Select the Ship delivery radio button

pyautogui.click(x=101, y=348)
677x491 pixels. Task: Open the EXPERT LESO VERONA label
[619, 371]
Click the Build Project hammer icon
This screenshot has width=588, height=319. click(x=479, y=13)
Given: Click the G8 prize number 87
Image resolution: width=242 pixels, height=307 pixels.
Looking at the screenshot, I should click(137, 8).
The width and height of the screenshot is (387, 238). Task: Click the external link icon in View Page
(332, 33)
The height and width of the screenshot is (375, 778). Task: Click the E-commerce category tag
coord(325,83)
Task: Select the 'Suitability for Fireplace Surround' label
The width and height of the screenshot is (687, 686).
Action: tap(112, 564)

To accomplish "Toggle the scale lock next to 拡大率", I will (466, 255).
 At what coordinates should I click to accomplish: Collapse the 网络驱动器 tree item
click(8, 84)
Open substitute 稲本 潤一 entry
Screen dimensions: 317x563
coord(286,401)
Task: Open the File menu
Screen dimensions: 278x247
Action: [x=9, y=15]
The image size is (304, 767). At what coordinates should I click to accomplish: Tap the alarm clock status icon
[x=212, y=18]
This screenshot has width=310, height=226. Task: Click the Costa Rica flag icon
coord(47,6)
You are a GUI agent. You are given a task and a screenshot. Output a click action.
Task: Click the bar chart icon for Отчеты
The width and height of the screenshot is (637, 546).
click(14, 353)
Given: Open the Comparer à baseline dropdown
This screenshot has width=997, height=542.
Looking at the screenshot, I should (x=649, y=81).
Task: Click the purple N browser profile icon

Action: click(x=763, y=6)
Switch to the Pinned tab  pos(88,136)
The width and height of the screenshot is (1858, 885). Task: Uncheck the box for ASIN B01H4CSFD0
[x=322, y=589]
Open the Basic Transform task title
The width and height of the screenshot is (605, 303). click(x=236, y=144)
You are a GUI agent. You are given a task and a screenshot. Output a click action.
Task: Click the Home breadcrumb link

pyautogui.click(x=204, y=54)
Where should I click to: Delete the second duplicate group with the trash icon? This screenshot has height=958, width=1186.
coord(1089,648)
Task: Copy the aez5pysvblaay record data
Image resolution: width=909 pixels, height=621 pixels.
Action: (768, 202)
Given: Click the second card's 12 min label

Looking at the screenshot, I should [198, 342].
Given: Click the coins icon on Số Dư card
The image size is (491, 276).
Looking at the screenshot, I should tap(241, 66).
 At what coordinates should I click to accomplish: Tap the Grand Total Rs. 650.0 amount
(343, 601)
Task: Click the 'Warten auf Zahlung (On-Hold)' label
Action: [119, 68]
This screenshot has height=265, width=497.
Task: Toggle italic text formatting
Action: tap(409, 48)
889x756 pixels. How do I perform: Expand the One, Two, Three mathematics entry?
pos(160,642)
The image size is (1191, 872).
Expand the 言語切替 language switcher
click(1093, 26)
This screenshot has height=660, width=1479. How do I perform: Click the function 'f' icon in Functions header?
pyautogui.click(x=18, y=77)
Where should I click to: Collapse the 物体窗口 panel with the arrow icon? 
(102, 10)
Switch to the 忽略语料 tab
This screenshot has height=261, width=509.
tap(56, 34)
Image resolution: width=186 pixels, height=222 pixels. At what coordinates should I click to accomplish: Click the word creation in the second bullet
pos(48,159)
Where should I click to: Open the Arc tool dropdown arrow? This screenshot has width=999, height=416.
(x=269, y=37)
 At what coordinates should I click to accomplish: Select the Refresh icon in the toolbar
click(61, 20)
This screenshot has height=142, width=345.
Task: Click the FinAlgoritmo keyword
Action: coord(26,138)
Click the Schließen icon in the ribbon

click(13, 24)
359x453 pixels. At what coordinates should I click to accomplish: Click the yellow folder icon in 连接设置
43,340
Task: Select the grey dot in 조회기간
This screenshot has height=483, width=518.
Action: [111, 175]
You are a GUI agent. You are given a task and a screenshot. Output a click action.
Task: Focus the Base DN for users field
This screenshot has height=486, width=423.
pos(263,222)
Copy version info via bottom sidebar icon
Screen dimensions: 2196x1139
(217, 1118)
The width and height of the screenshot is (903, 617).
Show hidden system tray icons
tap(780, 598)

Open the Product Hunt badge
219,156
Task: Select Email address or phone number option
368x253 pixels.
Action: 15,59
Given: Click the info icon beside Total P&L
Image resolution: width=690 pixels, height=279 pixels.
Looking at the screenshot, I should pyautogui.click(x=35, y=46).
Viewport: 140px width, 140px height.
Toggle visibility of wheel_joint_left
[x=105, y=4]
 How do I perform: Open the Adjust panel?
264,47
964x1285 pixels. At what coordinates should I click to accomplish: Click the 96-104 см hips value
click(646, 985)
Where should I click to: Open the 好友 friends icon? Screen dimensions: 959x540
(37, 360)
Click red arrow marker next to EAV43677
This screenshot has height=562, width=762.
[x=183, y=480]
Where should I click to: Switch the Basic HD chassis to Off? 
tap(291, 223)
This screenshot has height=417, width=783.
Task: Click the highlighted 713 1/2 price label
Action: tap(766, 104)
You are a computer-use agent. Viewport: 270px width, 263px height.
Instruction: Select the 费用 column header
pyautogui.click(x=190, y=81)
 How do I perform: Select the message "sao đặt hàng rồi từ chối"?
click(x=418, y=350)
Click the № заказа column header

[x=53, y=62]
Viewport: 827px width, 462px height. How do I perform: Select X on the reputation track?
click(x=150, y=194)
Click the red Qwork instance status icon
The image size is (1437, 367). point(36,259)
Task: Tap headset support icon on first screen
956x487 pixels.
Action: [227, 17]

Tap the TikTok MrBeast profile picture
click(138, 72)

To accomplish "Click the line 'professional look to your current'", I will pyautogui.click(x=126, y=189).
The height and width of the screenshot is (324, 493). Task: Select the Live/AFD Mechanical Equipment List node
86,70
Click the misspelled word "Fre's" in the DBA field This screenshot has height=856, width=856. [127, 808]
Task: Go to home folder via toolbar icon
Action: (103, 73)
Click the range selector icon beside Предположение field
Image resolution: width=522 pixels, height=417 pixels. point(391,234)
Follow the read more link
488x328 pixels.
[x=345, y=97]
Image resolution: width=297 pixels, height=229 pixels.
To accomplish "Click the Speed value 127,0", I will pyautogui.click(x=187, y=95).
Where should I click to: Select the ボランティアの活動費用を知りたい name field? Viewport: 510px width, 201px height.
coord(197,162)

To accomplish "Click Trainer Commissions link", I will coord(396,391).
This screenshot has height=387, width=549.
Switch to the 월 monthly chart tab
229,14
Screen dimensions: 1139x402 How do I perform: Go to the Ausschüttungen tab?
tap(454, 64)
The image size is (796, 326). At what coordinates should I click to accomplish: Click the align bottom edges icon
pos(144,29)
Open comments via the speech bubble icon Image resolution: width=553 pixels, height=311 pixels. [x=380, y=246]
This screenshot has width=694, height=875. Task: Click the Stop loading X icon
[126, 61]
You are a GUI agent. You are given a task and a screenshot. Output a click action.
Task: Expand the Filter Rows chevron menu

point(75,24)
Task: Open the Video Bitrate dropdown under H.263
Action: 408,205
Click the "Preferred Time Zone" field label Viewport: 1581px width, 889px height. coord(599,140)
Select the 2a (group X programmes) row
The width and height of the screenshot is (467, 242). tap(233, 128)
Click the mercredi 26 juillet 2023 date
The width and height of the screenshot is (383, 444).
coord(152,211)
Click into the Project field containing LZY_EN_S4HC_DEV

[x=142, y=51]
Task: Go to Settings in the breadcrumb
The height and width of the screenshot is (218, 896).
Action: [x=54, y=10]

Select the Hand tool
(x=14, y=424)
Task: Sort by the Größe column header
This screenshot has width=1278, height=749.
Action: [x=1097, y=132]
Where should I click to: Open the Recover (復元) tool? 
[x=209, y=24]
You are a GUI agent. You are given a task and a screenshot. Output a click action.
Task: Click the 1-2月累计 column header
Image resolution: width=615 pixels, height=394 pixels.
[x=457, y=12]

• **WORK ITEM**
In the listing above, find the line with "Show hidden system tray icons" and the line with "Given: Click the info icon beside Total P&L", then print exactly those lines and every line between them.

• **TASK ANSWER**
Show hidden system tray icons
tap(780, 598)

Open the Product Hunt badge
219,156
Task: Select Email address or phone number option
368x253 pixels.
Action: 15,59
Given: Click the info icon beside Total P&L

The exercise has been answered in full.